第8話:父として
訓練場の熱気が引き、冷たい月光が静まり返った司令部天幕。
九十八代目かぐや姫は、乃木と二人きりになると、重い口を開いた。
「閣下……。兵たちには、決して明かせぬ真実がございます。あの野卑な反乱軍――彼らがなぜ、これほどまでに我らを憎むのかを」
かぐや姫が提示したホログラム投影機が、数千年前の「月の記憶」を映し出す。そこにいたのは、今のような怪物ではなく、小さく愛らしい、知性を持たぬ原生ツキウサギたちであった。
「我ら月の民は、高度な科学と引き換えに、肉体の頑健さを失いました。そこで、彼ら原生ウサギに遺伝子操作を施し、言葉を与え、道具を持たせたのです。……すべては、我らの代わりに『餅(エネルギー触媒)』を搗き、過酷な労働を担わせるために」
乃木の眉間に深い皺が寄る。
「……つまり、彼らは貴公らの『僕』として、意図的に造られたと?」
「はい。彼らには独自の文化も、家族も、神への信仰すらありました。しかし、数世紀前、月の資源が枯渇し始めた際、当時の政府は彼らの食料配給を断ち、廃棄を決定したのです……。生き残った彼らが、復讐の鬼と化すのは、当然の理でした。彼らにも、守るべき同胞と『義』があるのです」
乃木は、天幕の隙間から見える、訓練で疲れ果てて眠るバニー兵たちの姿を黙って見つめた。

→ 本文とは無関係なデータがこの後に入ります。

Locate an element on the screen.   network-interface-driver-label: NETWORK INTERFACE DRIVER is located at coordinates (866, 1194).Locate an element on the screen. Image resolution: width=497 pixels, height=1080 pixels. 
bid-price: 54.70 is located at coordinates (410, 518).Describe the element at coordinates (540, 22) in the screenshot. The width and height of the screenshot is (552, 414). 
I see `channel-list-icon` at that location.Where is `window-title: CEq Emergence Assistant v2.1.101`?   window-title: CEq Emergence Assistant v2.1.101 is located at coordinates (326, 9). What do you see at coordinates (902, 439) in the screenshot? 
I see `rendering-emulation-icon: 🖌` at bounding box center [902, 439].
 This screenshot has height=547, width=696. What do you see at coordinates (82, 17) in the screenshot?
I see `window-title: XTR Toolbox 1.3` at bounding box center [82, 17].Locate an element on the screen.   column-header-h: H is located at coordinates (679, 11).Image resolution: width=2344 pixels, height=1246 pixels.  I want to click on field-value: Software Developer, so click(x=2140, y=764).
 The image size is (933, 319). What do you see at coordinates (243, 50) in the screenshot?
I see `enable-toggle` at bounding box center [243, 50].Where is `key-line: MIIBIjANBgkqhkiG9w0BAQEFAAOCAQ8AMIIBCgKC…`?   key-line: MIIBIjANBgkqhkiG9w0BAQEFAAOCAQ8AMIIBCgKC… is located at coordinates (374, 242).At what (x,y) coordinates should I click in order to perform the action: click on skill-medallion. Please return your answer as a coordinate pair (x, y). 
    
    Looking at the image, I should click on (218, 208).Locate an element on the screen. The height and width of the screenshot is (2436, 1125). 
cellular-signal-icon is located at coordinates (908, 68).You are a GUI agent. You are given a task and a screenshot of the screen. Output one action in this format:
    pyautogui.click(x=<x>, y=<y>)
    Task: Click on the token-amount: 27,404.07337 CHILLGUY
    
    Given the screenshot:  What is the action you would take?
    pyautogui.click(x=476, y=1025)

イヂーチは軍刀を抱いたまま、サーハとコダーマは互いの体温を分け合うように寄り添って寝息を立てている。
「……義、か。本官にとっては、馴染み深い言葉だ」
乃木の脳裏に、地球での光景が蘇る。
日露の戦役で、敵国ロシアの将軍ステッセルと交わした「水師営の会見」。敵であれ、義を貫いた者には敬意を払う。それが乃木の信条だった。
しかし、同時に胸を締め付けるのは、旅順の山々に消えていった二人の愛息、勝典と保典の面影であった。
(……あの時、本官は父として彼らを止めることができた。だが、将軍として彼らを死地へ送った)
目の前で寝入っているこの娘たちは、もはや単なる異星の兵士ではない。
乃木が厳しく叱り、共に砂にまみれた日々を経て、彼女たちは乃木にとって「失われた息子たち」であり、同時に「守るべき赤子」そのものとなっていた。
「閣下、彼らに義がある以上、我らがしていることは……」
かぐや姫の声が震える。
乃木は、ゆっくりと首を振った。
「姫君。敵に義があるからとて、目の前の我が子を差し出す親がどこにおりますか。……彼らの怨嗟は、すべて、この本官が背負おう」
乃木は天幕を出て、空に浮かぶ巨大な「青い星」を見上げた。
かつて殉死したはずの自分が、なぜこの異境に呼び寄せられたのか。その答えが、今、すとんと胸に落ちた。
「……本官は、一度死んだ身だ。名誉も、余生も、とうに置いてきた」
乃木は、地球光に透ける己の掌を握りしめた。赤黒く光る割腹の傷跡が、決意に呼応して激しく脈動する。
(陛下……。静子……。見ておいてくだされ。希典、今度こそ、一人の若者も無駄には死なせませぬ。我が魂を、この月の地で果てさせようとも……!)
乃木は、純白の布を取り出した。
霊体と共に実体化した「白襷」である。
彼はそれを、静かに、だが力強く己の肩に掛けた。
「イヂーチよ、起きろ。……サーハ、コダーマもだ」
その声に、娘たちが跳ね起きる。
「か、閣下!? こんな夜更けに……」
「これより、最終訓練を行う!一人の脱落者も出さぬ。……いいな、貴公らッ!!」
「「「はいッ!!」」」
乃木の瞳には、迷いは消えていた。
敵の悲劇を知り、なおも愛する娘たちのために「悪鬼」となる道を選んだ老将。
その背中は、明け方の冷たい光を浴びて、誰よりも神々しく、そして誰よりも孤独に輝いていた。